Why We Went to Court
In March 2025, the Trump administration abruptly terminated funding for the nationwide legal services programs that serve unaccompanied children, the Unaccompanied Children’s Program (UCP). The cancellation order offered no explanation, provided no legal justification, and ignored decades of bipartisan support for these essential protections.
The consequences were immediate: more than 26,000 unaccompanied children across the country were at risk of losing their attorneys overnight. These children - many fleeing trafficking, abuse, and extreme violence - rely on legal counsel as their only defense against deportation. Without attorneys, they are effectively forced to navigate the immigration system alone to seek the protections federal law provides.
Our lawsuit - CLSEPA v. HHS - brought by 11 legal services organizations and co-counseled with Justice Action Center, Immigrant Defenders Law Center, and Gibson Dunn - challenges this unlawful termination in federal court in the U.S. District Court for the Northern District of California.
The courts have repeatedly agreed that the government’s actions cannot stand. A federal judge issued a Temporary Restraining Order and then a Preliminary Injunction requiring the government to restore funding for these services in full. The government has tried multiple times to overturn those rulings - and the U.S. Court of Appeals for the Ninth Circuit has already rejected their attempts multiple times. The district court has also denied the government’s motion to dismiss, allowing our claims to proceed.
The New Threat: Privatizing Children’s Legal Services
Even as the courts block unlawful efforts to eliminate unaccompanied children’s legal services, a new threat has emerged. As reported by The Lever in its investigation, “Trump Is Poised to Privatize Legal Aid for Migrant Children,” the administration is now seeking to privatize unaccompanied children’s legal representation. This move likely shifts these services to a for-profit ICE contractor and partner organization Kids In Need of Defense (KIND) and imposes dangerous requirements, replaces in-person services with virtual videos, slashes funding through fixed-fee contracts designed for private vendors, and results in significantly fewer children receiving representation.
Privatization threatens to gut the quality and independence of legal services, violate ethical standards, and create a system where profit, not child welfare, drives decision-making. It would replace community-based legal service provider experts - many of whom have decades of experience representing traumatized immigrant children - with contractors who are neither required nor equipped to provide sufficient trauma-informed, child-appropriate legal counsel.

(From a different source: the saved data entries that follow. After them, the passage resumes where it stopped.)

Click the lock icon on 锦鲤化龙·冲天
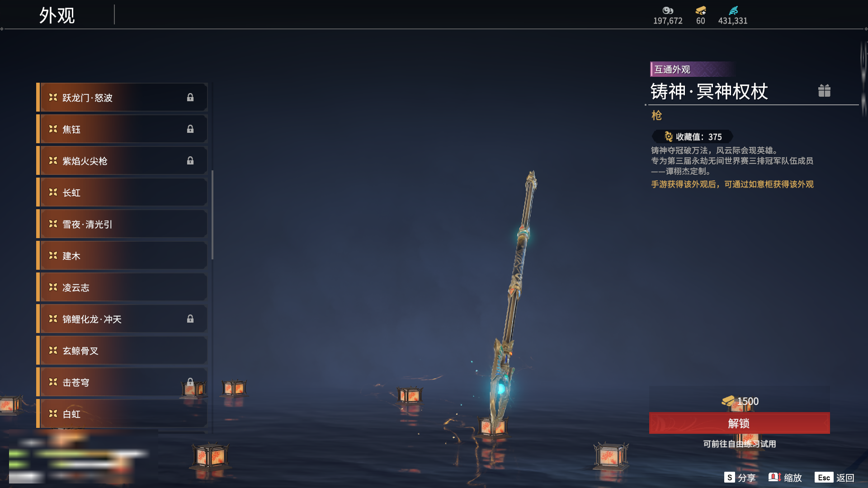This screenshot has height=488, width=868. tap(190, 319)
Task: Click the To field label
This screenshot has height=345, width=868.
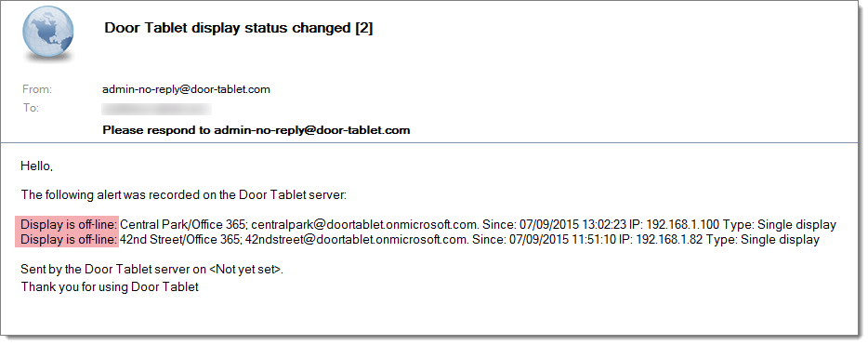Action: tap(31, 108)
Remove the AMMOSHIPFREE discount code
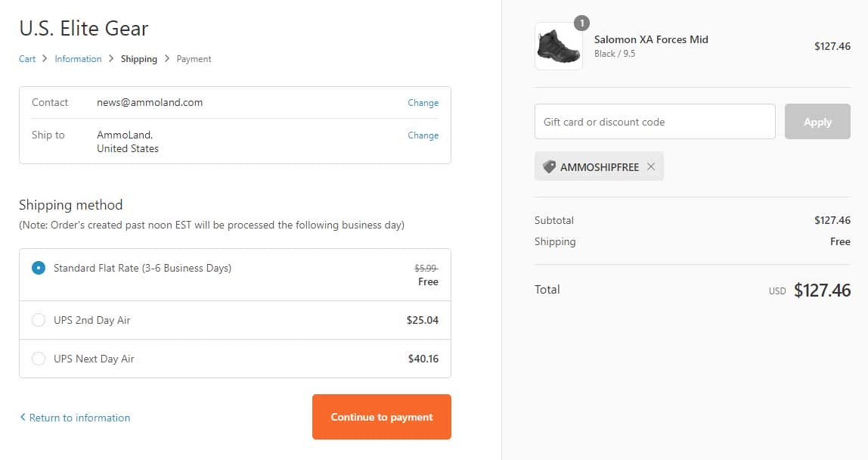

This new threat underscores exactly why the TVPRA exists: to protect children. And it makes our litigation even more urgent: in November 2025, the administration published a Request for Proposals (RFP) outlining a new plan that would significantly curtail the provision of legal services for unaccompanied children. In late December 2025, HHS stated it would amend the RFP in response to a bid protest. We expect HHS to publish its amended RFP in the near future, and plan to take appropriate measures to protect children’s rights under the TVPRA. The law requires the government to ensure unaccompanied children receive legal counsel to the greatest extent practicable - not to hand that responsibility over to private for-profit interests.
The Road Ahead
Our fight continues because the lives and safety of tens of thousands of children each year depend on it. The TVPRA represents Congress’s clear commitment to protecting unaccompanied children, and federal courts have affirmed that the government must follow the law. As we continue litigating this case, the principle at stake remains simple:
No child should face immigration court alone.